### Texto mostrado

FERNANDO GARCÍA DE CORTÁZAR | Catedrático de Historia Contemporánea de la Universidad de Deusto
“Ser cristiano es vivir con una conciencia permanente de eternidad. No se trata de una promesa de futuro, sino de una perspectiva, de un lugar preciso desde el que contemplamos nuestros actos…”.
Ser cristiano no es estar preparado para la muerte. Ni siquiera es comprender la existencia como una versión en blanco y negro de la vida eterna que nos aguarda más allá de nuestra residencia en la tierra.
Desde que se pronunció el mensaje de Cristo, el hombre adquirió una trascendencia que no consiste solo en la inmortalidad, más allá de su experiencia corporal en este mundo. Tomó posesión de su vida entera en el seno de la Historia. El cristianismo no nos liberó del mundo, sino que nos lo entregó, lo afirmó como un campo de libertad en el que cada uno de nosotros puede comprenderse como persona, es decir, como individuo que forma parte de la humanidad completa.
La experiencia del mundo no es, sin más, la puesta a prueba en la que el hombre habrá de salvarse o condenarse. Para un cristiano, la vida no puede reducirse a un rito de iniciación en el que se demuestre su valía. Nuestra rectitud moral, nuestra experiencia ejemplar, nuestra lealtad a la fe son mucho más que eso.
Ser cristiano es vivir con una conciencia permanente de eternidad. No se trata de una promesa de futuro, sino de una perspectiva, de un lugar preciso desde el que contemplamos nuestros actos y desde el que adquirimos la noción de nuestro sentido como seres creados en un diseño universal. El cristiano vive el tiempo como conmemoración, como presencia activa de la historia.

######
### Registros mostrados

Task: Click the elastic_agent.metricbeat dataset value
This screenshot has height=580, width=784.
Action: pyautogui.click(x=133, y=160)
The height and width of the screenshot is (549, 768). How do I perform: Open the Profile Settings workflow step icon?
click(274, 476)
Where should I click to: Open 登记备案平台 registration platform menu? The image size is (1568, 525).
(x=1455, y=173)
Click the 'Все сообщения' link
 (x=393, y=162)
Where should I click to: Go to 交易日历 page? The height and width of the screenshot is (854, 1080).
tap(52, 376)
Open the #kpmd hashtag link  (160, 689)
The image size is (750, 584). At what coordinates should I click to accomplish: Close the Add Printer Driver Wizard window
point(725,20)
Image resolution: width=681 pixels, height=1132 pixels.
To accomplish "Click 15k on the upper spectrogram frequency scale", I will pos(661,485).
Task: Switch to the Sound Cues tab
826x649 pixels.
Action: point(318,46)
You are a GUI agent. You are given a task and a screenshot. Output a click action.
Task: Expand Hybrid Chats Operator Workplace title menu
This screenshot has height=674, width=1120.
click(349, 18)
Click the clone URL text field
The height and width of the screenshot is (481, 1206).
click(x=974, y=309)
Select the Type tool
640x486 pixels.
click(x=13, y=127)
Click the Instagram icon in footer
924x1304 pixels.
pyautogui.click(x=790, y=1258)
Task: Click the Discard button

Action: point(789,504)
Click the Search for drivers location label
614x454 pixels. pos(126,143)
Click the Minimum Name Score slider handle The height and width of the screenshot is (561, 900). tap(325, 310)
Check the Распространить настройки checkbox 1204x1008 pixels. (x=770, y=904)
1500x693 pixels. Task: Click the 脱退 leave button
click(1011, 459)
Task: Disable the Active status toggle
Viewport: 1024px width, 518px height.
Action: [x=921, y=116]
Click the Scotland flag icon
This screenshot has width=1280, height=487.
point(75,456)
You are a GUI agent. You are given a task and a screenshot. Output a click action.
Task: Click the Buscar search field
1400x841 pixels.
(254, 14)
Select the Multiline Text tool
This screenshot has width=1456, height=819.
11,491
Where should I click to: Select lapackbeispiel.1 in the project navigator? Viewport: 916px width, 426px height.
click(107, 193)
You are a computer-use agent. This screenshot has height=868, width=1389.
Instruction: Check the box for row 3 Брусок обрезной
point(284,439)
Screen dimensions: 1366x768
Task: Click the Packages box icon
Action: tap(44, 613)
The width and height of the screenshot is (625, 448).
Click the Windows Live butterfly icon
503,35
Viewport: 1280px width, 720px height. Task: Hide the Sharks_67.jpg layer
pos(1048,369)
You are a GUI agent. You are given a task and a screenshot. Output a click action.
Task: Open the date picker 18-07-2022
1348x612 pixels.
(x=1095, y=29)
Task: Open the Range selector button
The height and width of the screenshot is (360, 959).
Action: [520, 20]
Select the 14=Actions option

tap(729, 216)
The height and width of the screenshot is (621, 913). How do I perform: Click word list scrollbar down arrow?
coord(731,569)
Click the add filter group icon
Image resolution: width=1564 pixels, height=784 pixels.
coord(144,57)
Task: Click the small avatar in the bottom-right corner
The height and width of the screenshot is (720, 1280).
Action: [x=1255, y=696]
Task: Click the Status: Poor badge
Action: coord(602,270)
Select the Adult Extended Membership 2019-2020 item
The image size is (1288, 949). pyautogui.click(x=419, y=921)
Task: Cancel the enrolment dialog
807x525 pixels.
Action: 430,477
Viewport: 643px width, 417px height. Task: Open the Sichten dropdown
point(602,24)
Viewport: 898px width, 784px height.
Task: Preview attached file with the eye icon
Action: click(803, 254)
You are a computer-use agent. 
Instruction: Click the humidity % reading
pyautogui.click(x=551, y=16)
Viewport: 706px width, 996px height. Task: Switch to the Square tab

######

*Tareas a realizar*.
1: Enumera las tres cosas que el texto sobre lo que significa ser cristiano nombra justo antes de las palabras «son mucho más que eso».
2: Escribe la continuación del texto sobre lo que significa ser cristiano a partir de su última frase.
Los registros no tienen relación alguna con el texto sobre lo que significa ser cristiano.

*Resultados*.
1: Nuestra rectitud moral, nuestra experiencia ejemplar y nuestra lealtad a la fe.

2:
No es el tiempo vacío y abstracto, el tiempo sin significado, el tiempo en el que nada está escrito. No es el tiempo lineal de la historia, una mera obstinación del progreso que contemple el paso de los años como ilusoria vía de perfección. El tiempo hueco es una insoportable resonancia del presente, gritando a solas su propia insignificancia. El mito del progreso ha sido desmentido por las recaídas en la barbarie, llevando todas ellas en los labios la promesa de una redención que sumió a los hombres en el escarnio del totalitarismo.
Nuestra vida no es un frágil reflejo, una sombra proyectada, una imagen alegórica de una plenitud que nos aguarda. Nuestro tiempo no es un defecto de la eternidad, sino que la contiene. Vivimos lejos de la existencia absurda del solitario que concluye en sí mismo, de la peripecia del angustiado que arranca de su presente toda esperanza, de quien entiende la modernidad como mera acumulación de destreza técnica y abolición de escrúpulos morales.
El tiempo del cristiano contiene, como una joya viva en el fondo de sus actos, una sustancia propia del hombre, imagen de la divinidad, parte de un gran proyecto que se cumple día a día en nuestra libertad insobornable. En cada una de nuestras acciones se encuentra el hombre dueño de sí mismo. En respuesta al luteranismo, la Reforma católica nos recordó que no habita en nuestros actos el irremediable pecador, cuya penosa e ingrávida existencia solo depende de la misericordia de Dios, sino el individuo capaz de hacer el bien o de no hacerlo, el hombre que se gana a sí mismo o que se pierde en su relación moral con el mundo.
Podemos creer porque somos libres para hacerlo. Y creemos que, con nuestras manos, el tiempo se abre paso como continuidad, como reafirmación, como constancia de lo que somos de uno en uno y entre todos. Los únicos seres libres. Los únicos seres universales. Las únicas criaturas a través de las que el tiempo se convierte en conciencia de eternidad.
En el nº 2.853 de Vida Nueva.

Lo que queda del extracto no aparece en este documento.